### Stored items
· · · · · · ·

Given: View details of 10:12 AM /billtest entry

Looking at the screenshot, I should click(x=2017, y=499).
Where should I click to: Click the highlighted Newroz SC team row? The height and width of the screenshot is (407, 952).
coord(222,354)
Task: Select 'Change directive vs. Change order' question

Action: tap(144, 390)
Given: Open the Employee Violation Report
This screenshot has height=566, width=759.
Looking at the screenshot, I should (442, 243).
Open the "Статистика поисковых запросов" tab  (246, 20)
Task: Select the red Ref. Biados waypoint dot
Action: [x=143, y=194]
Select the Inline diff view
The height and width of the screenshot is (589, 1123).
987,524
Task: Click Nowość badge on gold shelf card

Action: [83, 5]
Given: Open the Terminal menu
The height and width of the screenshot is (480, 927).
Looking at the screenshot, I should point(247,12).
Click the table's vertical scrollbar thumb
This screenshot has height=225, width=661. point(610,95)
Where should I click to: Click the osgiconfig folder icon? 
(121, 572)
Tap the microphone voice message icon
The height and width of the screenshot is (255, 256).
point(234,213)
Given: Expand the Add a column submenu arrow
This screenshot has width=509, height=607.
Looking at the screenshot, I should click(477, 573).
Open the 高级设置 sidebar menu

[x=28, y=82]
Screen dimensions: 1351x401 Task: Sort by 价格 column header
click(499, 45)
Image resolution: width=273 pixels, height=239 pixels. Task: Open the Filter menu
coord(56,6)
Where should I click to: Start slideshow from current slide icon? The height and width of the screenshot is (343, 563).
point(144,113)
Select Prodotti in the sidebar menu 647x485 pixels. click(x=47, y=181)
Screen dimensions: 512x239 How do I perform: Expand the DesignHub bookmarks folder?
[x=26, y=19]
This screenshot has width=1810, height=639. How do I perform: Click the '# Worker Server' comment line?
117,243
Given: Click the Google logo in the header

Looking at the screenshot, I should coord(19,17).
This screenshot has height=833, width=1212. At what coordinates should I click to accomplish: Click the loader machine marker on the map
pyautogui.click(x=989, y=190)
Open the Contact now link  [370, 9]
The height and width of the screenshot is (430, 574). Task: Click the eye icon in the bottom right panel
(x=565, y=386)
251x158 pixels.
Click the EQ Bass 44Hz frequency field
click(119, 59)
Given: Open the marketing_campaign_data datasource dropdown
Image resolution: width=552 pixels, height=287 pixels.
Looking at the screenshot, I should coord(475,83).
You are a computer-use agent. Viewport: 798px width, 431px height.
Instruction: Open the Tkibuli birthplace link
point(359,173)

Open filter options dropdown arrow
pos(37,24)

· · · · · · ·

### TASK OBJECTIVE
Make an exact copy of all the lines above.

### ANSWER FOR THIS EXERCISE
Given: View details of 10:12 AM /billtest entry

Looking at the screenshot, I should click(x=2017, y=499).
Where should I click to: Click the highlighted Newroz SC team row? The height and width of the screenshot is (407, 952).
coord(222,354)
Task: Select 'Change directive vs. Change order' question

Action: tap(144, 390)
Given: Open the Employee Violation Report
This screenshot has height=566, width=759.
Looking at the screenshot, I should (442, 243).
Open the "Статистика поисковых запросов" tab  (246, 20)
Task: Select the red Ref. Biados waypoint dot
Action: [x=143, y=194]
Select the Inline diff view
The height and width of the screenshot is (589, 1123).
987,524
Task: Click Nowość badge on gold shelf card

Action: [83, 5]
Given: Open the Terminal menu
The height and width of the screenshot is (480, 927).
Looking at the screenshot, I should point(247,12).
Click the table's vertical scrollbar thumb
This screenshot has height=225, width=661. point(610,95)
Where should I click to: Click the osgiconfig folder icon? 
(121, 572)
Tap the microphone voice message icon
The height and width of the screenshot is (255, 256).
point(234,213)
Given: Expand the Add a column submenu arrow
This screenshot has width=509, height=607.
Looking at the screenshot, I should click(477, 573).
Open the 高级设置 sidebar menu

[x=28, y=82]
Screen dimensions: 1351x401 Task: Sort by 价格 column header
click(499, 45)
Image resolution: width=273 pixels, height=239 pixels. Task: Open the Filter menu
coord(56,6)
Where should I click to: Start slideshow from current slide icon? The height and width of the screenshot is (343, 563).
point(144,113)
Select Prodotti in the sidebar menu 647x485 pixels. click(x=47, y=181)
Screen dimensions: 512x239 How do I perform: Expand the DesignHub bookmarks folder?
[x=26, y=19]
This screenshot has width=1810, height=639. How do I perform: Click the '# Worker Server' comment line?
117,243
Given: Click the Google logo in the header

Looking at the screenshot, I should coord(19,17).
This screenshot has height=833, width=1212. At what coordinates should I click to accomplish: Click the loader machine marker on the map
pyautogui.click(x=989, y=190)
Open the Contact now link  [370, 9]
The height and width of the screenshot is (430, 574). Task: Click the eye icon in the bottom right panel
(x=565, y=386)
251x158 pixels.
Click the EQ Bass 44Hz frequency field
click(119, 59)
Given: Open the marketing_campaign_data datasource dropdown
Image resolution: width=552 pixels, height=287 pixels.
Looking at the screenshot, I should coord(475,83).
You are a computer-use agent. Viewport: 798px width, 431px height.
Instruction: Open the Tkibuli birthplace link
point(359,173)

Open filter options dropdown arrow
pos(37,24)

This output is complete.